IndieLisboa 2013: «Leones» por Jorge Pereira

(Fotos: Divulgação)

(Critica com Spoilers)

Se Ray Wise e a família se perdiam numa estrada sem fim e repleta de perigos em Dead End, os adolescentes de Leones encontram-se em similar situação mas num denso bosque. Porém e ao invés do filme escolher a comédia negra, o thriller ou o terror para mostrar os passos dos nossos Perdidos, Jazmín López dá uma lavagem arthouse dramática com influências de Antonioni, Reygadas, Malick e Lisandro Alonso, ainda que caindo mais na sensação entediante de Gerry de Van Sant (que já remetia para Antonioni e Béla Tarr), não fossem as personagens andar, andar, andar, andar, andar, andar, andar e andar, tendo muito pouco para dizer ou mostrar.

No final chegamos assim a mais um pastiche “I See Dead People!” (frase que até é citada), residindo a grande diferença na abordagem atmosférica e sensorial que a cineasta dá ao filme, repleto de planos longos  – alguns bastante belos, entre a contemplação, o mistério e a fantasia – mas tudo construído sob personagens de cartão reciclado onde as maiores lembranças que retemos são um jogo de Volley sem bola e uma cena de cariz sexual (para além da natural sequência em torno de um veículo acidentado).

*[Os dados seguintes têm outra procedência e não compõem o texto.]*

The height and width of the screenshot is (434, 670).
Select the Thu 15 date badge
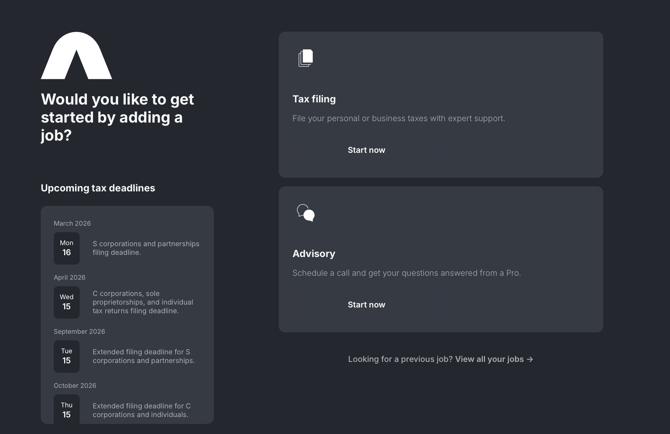(67, 409)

Mais grave são os diálogos pretensiosos, estranhamente inócuos e pouco memoráveis que a película nos oferece (alguém se lembra deles depois do filme?), fazendo mesmo crer que para se ter a atenção de grande parte dos festivais de cinema hoje em dia, basta fazer um facelift artístico com a repescagem de inspirações/citações de autores clássicos (Antonioni, Hemingway), um passo lento e contemplativo, , o cuidado estético exarcebado, e a já habitual frieza sentimental mascarada de sobriedade do lançar mais perguntas que respostas. Sim, tal como no cinema mais comercial, há indies que se regem por fórmulas ou equações…

Este é um deles…

O Melhor: A cinematografia e boas fontes de inspiração
O Pior: Diálogos pretensiosos e acima de tudo inócuos, não aproveitando as boas influências.